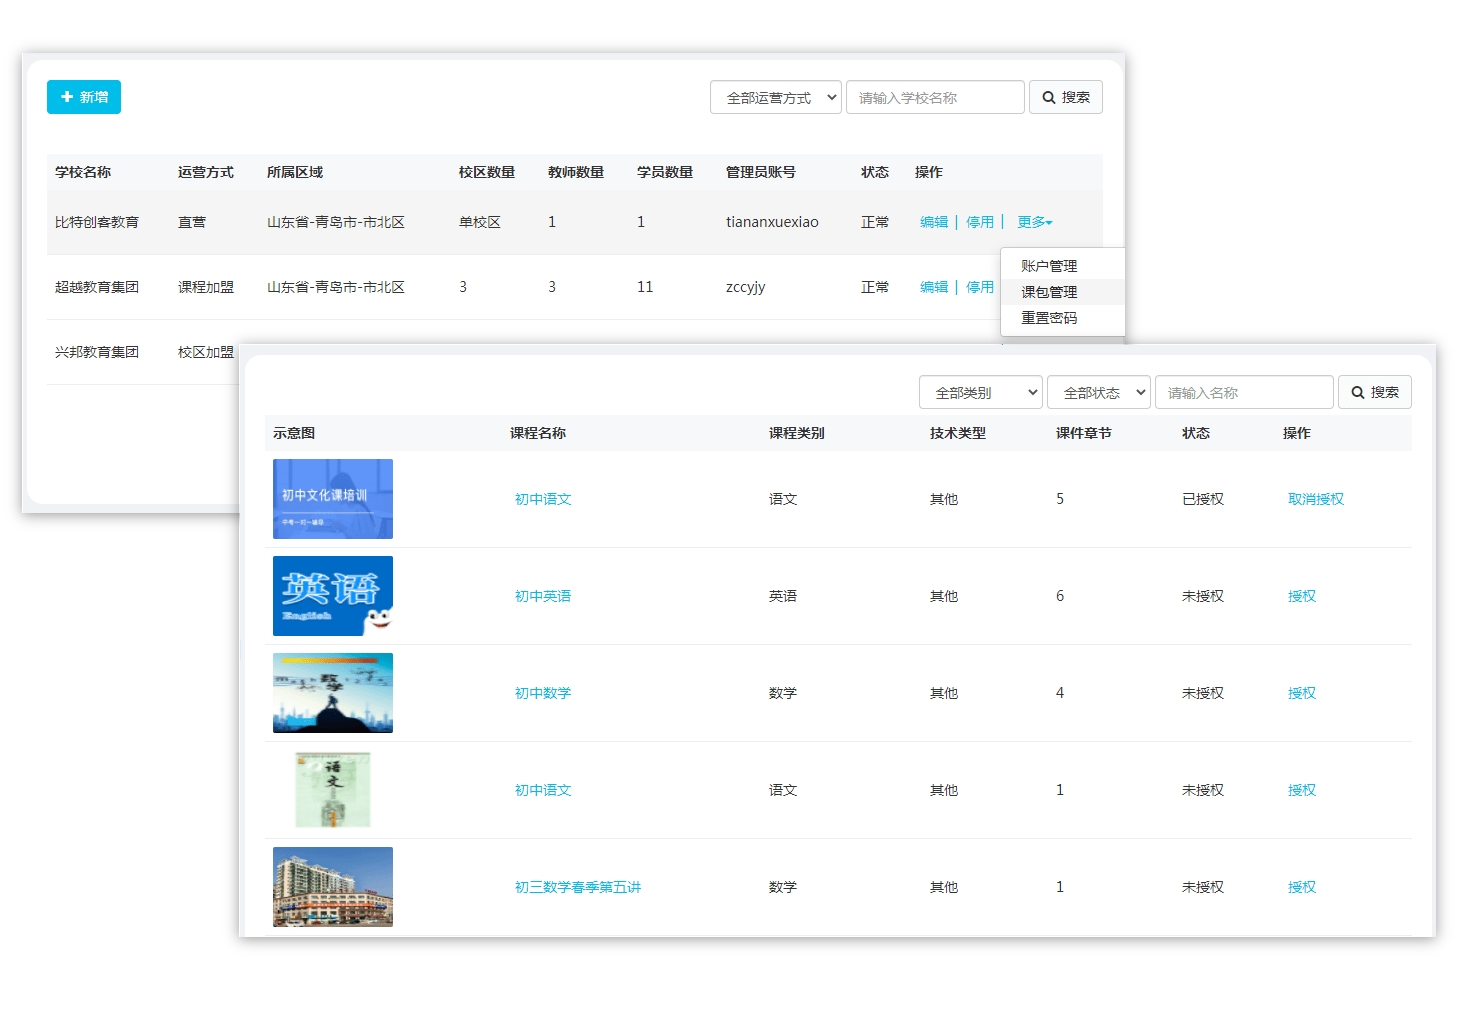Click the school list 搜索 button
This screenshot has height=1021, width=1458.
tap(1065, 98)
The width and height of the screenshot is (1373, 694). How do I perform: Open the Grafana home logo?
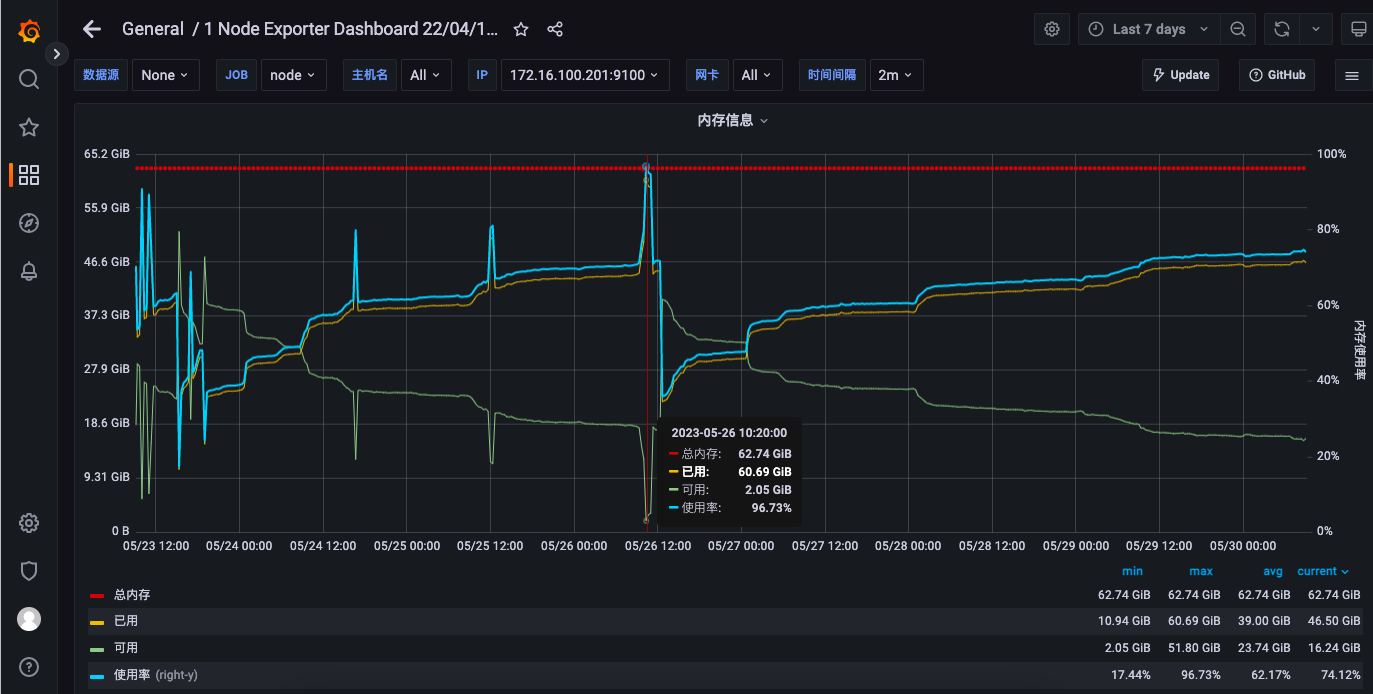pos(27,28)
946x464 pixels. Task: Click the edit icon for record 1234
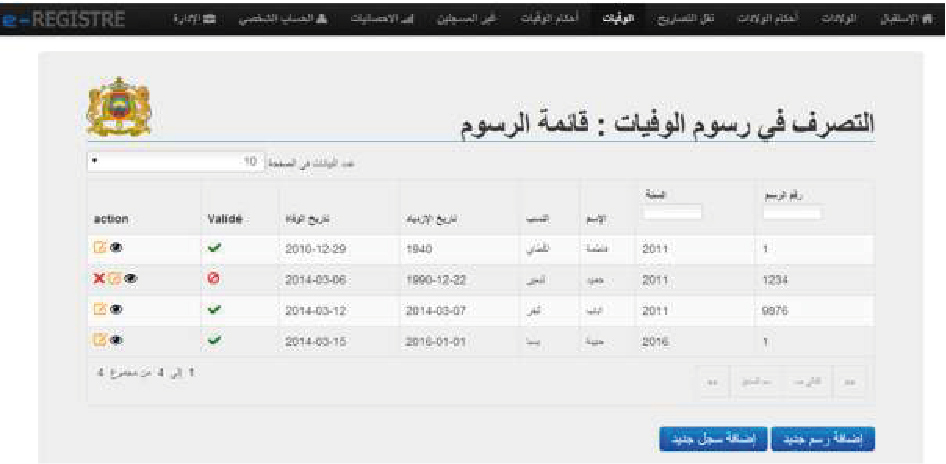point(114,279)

» **WORK TO BE COMPLETED**: Transcribe exactly the lines from the one containing "946x464 pixels. Task: Click" through the last line of the records above, and nothing else. Leave out the pictures.

» **COMPLETED TASK**:
946x464 pixels. Task: Click the edit icon for record 1234
point(114,279)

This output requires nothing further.